The decision by Kane, the state's top law enforcement official, may ultimately mean little in the actual court defense of the state marriage law. But it was heralded by activists and gay couples as a major victory in the court of public opinion.
"It's huge, it's absolutely huge, and emotionally powerful," said Molly Tack-Hooper, one of the ACLU attorneys who filed the federal suit in Harrisburg on Tuesday.
Kane was named as a defendant in the suit along with Governor Tom Corbett and state health secretary Stephen Wolf. However, she is known to support marriage equality. In her press conference today, she went on to say that Pennsylvania's law is "wholly unconstitutional," and therefore she can't ethically defend it in court.

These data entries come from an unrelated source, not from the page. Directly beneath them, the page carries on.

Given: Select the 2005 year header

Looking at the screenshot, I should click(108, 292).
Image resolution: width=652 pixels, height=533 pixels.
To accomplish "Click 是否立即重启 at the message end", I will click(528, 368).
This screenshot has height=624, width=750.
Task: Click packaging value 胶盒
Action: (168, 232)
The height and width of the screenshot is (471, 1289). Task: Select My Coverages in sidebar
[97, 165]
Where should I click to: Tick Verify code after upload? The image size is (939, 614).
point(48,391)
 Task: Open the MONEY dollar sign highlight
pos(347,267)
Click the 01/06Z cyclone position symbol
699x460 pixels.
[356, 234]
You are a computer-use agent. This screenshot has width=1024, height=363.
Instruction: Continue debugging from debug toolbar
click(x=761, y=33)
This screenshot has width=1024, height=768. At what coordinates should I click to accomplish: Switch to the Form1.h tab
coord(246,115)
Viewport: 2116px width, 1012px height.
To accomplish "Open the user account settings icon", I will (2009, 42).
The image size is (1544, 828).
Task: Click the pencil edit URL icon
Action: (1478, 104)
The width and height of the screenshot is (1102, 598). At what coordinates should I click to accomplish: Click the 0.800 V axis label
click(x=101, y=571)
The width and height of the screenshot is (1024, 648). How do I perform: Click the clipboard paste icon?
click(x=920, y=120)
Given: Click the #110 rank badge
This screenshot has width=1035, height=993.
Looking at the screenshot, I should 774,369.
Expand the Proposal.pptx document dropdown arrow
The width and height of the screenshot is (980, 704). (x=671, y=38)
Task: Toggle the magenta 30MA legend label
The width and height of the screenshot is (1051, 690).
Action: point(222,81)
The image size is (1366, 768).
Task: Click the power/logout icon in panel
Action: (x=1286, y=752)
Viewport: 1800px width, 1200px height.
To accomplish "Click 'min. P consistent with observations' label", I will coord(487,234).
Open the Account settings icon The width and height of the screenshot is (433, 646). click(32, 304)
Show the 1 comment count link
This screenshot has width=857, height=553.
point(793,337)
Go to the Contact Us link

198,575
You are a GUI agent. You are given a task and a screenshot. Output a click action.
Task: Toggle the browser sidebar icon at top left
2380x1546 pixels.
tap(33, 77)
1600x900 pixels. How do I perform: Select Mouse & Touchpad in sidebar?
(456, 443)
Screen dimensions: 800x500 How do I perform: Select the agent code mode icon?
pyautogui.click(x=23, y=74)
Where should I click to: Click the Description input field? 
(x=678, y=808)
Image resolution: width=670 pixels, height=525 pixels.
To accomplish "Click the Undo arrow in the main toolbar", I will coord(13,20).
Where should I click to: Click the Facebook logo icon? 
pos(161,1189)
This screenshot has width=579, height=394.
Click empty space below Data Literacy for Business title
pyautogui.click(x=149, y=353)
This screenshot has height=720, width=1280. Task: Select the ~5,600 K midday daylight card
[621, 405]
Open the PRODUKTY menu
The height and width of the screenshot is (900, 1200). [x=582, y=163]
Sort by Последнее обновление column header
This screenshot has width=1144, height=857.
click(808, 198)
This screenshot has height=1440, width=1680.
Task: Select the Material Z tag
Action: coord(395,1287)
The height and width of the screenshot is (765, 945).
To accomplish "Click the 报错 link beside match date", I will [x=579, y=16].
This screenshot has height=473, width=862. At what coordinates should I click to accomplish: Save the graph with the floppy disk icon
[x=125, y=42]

The suit was filed on behalf of 23 couples from across the state, as well as the children of one of the couples. Among them are four couples who were married in other states, but whose unions aren't legally recognized in Pennsylvania. The lead plaintiffs are Deb and Susan Whitewood of Bridgeville, near Pittsburgh. The suit argues in grave terms that Pennsylvania's gay marriage ban is a flagrant violation of the federal constitution's due-process clause. Read it here. It heavily quotes from United States v. Windsor, which overturned DOMA.
Predictably, the state GOP is up in arms.
"What law will she ignore next?" asked state GOP Chairman Rob Gleason. "The people of Pennsylvania elect citizens to carry out constitutional responsibilities based on the tradition that no one is above the law."
It's unacceptable for Kane "to put her personal politics ahead of her taxpayer-funded job by abdicating her responsibilities," he said. "She is blatantly politicizing the highest law enforcement office in our Commonwealth."
Um, Rob? No one is below the law either.